Windows UEFI bootkit that loads a generic driver manual mapper without using a UEFI runtime driver.
-
Setup a FAT32 formatted flashdrive with the following filesystem structure:
\EFI\Boot\bootx64.efiwherebootx64.efiis the compiled bootkit. -
Boot from the flashdrive.
-
Use the usermode program
umapto manually map a driver. The driver must be designed to function without a real driver object. However, in place of the driver object parameter is a pointer to the pool allocated for the driver if needed.- For example:
umap test.sys
- For example:
The mapper and umap projects can both be compiled using standard Visual Studio (with WDK for mapper).
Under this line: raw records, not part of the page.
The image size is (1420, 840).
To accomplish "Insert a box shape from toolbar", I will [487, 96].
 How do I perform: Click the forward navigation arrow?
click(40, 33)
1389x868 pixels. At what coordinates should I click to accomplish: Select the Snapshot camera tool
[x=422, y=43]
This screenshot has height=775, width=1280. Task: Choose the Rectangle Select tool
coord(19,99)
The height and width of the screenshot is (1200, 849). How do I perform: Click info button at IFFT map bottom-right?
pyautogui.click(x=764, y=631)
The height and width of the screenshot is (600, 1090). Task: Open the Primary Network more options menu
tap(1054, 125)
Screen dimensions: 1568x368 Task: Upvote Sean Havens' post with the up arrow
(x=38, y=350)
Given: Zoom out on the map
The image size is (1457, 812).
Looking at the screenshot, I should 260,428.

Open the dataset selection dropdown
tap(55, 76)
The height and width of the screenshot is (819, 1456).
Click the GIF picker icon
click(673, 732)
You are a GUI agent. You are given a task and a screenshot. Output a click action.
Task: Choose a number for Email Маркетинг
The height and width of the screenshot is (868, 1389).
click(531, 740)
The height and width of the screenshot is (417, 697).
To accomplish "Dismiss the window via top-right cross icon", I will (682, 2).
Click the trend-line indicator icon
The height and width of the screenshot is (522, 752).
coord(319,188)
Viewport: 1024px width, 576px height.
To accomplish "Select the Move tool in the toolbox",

Keep in mind that any changes to mapper must be updated in its corresponding bootkit resource. One could also just replace mapper with their own driver (make sure to undo the bootkit hook), which renders the usermode component irrelevant. By default, the mapper's DriverEntry is called before the boot-time driver acpiex.sys is initialized (typically the 2nd driver in the load order after WDF). This can be easily changed if needed.
The bootkit by default expects an edk2 directory in the repository's root with the EDK2 header and library files combined. You can use VisualUEFI for both of these, then simply combine the directories. Or, change the project layout to fit your UEFI development environment.
This PoC was only tested on Windows 10 1803, 1809, 1903, 1909, and 2004.